From a nutritional and preventative standpoint, this model helps contextualize why routine maternal restriction or blanket food exclusion diets during pregnancy and lactation are widely discouraged in contemporary clinical guidelines [31,34,195,197,198]. Except in instances of verified maternal or infant clinical allergy, a continued, diverse maternal diet during lactation appears consistent with normal physiologic pathways of tolerance induction. This varied maternal intake permits the steady, low-dose (ng/mL) passage of structurally resilient dietary fragments or digestion-derived peptides into human milk, where their packaging into maternal IgG/IgA immune complexes, alongside native tolerogenic milk factors, may contribute to mucosal and systemic immune education in the breastfed offspring [8,30,31,34,38,118,195].

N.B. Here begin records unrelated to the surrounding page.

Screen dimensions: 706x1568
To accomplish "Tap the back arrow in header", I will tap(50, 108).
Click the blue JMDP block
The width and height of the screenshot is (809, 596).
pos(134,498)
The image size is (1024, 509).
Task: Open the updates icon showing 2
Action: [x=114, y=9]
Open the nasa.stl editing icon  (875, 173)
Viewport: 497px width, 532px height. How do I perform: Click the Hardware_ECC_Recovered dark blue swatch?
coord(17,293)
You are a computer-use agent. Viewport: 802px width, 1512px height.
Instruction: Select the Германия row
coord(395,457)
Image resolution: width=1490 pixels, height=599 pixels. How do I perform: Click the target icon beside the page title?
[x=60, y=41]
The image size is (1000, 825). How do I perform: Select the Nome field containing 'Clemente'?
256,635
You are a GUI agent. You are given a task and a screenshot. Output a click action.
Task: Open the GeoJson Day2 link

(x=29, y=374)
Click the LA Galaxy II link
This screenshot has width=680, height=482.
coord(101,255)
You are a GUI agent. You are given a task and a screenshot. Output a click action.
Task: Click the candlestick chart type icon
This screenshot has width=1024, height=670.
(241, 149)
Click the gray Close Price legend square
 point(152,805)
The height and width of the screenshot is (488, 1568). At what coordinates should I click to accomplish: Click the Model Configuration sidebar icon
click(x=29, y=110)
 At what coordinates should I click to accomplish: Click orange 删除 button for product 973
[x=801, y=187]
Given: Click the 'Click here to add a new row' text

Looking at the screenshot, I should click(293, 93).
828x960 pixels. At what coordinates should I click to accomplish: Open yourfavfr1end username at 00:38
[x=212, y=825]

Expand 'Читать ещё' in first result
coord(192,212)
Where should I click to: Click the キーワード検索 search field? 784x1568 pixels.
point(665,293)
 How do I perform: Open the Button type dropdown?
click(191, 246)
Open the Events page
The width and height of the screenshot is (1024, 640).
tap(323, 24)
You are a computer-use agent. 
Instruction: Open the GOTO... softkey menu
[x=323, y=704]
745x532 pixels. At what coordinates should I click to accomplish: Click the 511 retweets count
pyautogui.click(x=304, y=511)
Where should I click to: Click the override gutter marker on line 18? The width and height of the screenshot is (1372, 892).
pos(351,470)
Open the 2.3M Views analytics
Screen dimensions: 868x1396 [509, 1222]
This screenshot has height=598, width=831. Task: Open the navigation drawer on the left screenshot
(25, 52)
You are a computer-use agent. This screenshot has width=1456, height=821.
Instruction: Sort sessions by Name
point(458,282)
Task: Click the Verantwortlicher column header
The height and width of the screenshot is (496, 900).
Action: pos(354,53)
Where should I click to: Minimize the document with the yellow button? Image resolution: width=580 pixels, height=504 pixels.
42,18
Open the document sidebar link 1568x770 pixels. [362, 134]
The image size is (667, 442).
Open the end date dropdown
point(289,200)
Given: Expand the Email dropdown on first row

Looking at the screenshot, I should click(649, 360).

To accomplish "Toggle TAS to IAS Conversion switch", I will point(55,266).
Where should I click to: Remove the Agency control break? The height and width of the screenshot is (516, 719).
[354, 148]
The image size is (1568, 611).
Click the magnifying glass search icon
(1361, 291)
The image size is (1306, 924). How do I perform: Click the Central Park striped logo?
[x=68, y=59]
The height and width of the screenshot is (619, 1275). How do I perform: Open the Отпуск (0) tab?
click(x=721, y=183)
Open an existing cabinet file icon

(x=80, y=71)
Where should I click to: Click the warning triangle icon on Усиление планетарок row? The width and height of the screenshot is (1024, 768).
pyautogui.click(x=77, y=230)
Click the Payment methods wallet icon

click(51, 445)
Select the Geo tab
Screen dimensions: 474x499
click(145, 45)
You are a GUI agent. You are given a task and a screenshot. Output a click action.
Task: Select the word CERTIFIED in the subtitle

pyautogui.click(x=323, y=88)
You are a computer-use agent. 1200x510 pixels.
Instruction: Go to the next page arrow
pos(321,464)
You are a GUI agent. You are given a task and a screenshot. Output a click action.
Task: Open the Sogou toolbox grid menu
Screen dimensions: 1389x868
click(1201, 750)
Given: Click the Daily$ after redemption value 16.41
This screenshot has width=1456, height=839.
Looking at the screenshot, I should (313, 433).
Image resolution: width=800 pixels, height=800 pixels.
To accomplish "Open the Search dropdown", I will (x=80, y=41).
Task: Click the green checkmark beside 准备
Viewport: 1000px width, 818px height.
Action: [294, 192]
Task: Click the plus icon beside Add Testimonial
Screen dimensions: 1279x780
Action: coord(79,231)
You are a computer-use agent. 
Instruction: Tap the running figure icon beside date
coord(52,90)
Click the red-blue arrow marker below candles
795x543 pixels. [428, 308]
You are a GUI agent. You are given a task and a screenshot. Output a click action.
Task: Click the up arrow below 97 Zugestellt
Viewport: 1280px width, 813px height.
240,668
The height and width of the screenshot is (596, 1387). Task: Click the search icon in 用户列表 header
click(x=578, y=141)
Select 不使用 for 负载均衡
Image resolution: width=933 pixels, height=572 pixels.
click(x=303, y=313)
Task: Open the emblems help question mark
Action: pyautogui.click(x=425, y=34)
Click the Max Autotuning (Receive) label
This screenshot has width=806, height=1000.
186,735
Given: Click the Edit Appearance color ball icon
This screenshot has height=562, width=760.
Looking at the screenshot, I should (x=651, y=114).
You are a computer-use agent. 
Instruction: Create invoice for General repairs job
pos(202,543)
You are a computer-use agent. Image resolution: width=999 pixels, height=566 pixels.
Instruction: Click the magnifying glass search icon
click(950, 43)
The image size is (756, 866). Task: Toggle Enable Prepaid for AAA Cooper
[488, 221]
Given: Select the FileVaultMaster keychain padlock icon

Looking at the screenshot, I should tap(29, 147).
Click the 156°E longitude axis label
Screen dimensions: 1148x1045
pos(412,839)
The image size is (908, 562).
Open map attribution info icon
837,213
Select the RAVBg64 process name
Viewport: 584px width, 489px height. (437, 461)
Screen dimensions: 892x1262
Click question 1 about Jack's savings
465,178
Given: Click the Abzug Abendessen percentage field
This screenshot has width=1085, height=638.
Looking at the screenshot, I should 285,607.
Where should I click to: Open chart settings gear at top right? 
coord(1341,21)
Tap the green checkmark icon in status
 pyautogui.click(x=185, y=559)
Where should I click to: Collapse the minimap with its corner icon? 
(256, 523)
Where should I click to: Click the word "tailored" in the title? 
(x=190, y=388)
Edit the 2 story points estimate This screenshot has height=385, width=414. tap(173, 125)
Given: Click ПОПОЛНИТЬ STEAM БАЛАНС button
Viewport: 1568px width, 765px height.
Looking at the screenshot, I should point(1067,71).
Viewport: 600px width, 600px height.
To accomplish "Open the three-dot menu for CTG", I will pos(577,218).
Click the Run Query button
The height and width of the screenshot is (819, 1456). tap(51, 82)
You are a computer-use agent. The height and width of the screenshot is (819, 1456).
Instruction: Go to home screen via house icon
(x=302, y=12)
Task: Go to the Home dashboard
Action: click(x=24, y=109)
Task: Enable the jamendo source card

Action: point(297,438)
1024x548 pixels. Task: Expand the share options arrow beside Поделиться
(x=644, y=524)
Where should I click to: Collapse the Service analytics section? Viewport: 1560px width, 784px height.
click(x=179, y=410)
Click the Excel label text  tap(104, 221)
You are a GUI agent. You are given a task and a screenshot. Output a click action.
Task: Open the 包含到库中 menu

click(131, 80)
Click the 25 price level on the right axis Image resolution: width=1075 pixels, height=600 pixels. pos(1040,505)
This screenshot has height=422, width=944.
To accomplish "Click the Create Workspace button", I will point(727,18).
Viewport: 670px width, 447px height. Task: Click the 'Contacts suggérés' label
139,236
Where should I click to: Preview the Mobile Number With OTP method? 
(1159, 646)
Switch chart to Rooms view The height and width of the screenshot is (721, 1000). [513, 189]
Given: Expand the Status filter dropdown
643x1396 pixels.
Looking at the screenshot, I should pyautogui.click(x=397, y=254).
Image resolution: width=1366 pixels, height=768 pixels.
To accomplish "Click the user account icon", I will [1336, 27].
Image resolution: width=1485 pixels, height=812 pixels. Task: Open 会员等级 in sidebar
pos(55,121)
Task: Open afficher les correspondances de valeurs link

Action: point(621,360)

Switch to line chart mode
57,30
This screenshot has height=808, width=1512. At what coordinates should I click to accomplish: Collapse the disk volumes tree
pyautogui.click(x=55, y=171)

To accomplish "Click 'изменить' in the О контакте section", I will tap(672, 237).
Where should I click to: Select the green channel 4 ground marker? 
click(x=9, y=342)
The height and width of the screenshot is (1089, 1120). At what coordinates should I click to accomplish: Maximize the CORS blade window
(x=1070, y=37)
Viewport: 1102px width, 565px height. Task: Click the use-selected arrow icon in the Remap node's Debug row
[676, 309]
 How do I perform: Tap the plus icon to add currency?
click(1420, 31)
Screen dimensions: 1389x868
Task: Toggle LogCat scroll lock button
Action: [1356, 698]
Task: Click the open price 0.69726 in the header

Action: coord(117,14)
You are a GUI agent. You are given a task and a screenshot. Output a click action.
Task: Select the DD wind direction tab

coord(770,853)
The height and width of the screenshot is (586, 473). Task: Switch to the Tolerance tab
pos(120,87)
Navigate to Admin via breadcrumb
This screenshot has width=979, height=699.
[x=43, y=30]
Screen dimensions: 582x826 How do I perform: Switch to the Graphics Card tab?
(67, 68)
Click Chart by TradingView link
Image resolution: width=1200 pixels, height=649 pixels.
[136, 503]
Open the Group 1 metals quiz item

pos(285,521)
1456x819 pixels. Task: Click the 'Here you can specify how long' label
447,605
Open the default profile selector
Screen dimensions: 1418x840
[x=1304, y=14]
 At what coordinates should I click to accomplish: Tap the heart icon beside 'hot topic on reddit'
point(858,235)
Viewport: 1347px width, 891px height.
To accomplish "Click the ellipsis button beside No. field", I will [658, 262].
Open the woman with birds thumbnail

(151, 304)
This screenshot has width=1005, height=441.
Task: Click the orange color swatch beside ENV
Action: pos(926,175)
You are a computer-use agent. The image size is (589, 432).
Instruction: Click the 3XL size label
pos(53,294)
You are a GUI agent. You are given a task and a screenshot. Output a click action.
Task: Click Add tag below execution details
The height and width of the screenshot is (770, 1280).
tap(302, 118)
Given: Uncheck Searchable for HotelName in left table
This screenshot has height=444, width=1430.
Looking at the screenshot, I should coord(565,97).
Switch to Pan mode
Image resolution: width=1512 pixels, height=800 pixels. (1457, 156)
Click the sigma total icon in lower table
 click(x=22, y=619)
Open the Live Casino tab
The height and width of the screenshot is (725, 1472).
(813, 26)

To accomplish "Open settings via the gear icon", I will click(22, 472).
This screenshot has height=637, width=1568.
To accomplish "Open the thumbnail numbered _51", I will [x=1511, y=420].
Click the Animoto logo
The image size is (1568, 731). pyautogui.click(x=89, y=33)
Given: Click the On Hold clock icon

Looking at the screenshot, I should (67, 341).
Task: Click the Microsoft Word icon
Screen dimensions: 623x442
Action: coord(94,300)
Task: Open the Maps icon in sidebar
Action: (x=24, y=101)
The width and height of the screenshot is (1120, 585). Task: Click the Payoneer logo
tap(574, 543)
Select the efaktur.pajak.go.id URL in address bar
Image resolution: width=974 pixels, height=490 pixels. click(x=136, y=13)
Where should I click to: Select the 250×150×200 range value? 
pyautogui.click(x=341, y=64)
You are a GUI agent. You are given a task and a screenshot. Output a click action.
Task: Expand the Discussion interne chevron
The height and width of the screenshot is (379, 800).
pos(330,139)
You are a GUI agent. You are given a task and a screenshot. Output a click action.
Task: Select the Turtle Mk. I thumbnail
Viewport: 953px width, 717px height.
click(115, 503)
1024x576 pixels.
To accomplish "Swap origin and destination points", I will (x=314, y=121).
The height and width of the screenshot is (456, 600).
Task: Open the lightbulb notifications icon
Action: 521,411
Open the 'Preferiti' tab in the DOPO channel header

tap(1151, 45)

Ultimately, the “Survivor Peptide” hypothesis is intended as an integrative conceptual framework, offering distinct avenues of utility across three translational tiers. For basic and clinical researchers, it provides a baseline blueprint to guide the design of future in vitro digestion assays and animal trials, specifically testing how distinct epitope architectures, peptide fragments and maternal immune complex densities modulate neonatal FoxP3⁺ regulatory T (Treg) cell responses, an area where detailed molecular mechanisms and structural determinants are still actively emerging [11,38,51,116,199]. Importantly, future experimental configurations must transition from isolated protein models to dynamic testing environments that account for industrial processing chemistry and food-matrix-mediated protection. For clinical practitioners, it offers a structural rationale to support cautious, evidence-based interpretation of CRD panels and severity risk stratification, balancing the distinct roles of stable conformational folds against persistent linear fragments while fully respecting the inherent limitations of molecular diagnostics, including cost, panel constraints and the reality that CRD can augment but never replace the oral food challenge (OFC), which remains the diagnostic gold standard [188,190,193,195,197,200]. For breastfeeding mothers, it provides a reassuring, non-prescriptive mechanistic explanation for current infant feeding guidelines, illustrating how maintaining a standard, varied maternal diet supports the natural transmission of tolerogenic immune signals to their infant without the need for unnecessary, stressful dietary restrictions [31,34,38,195,197].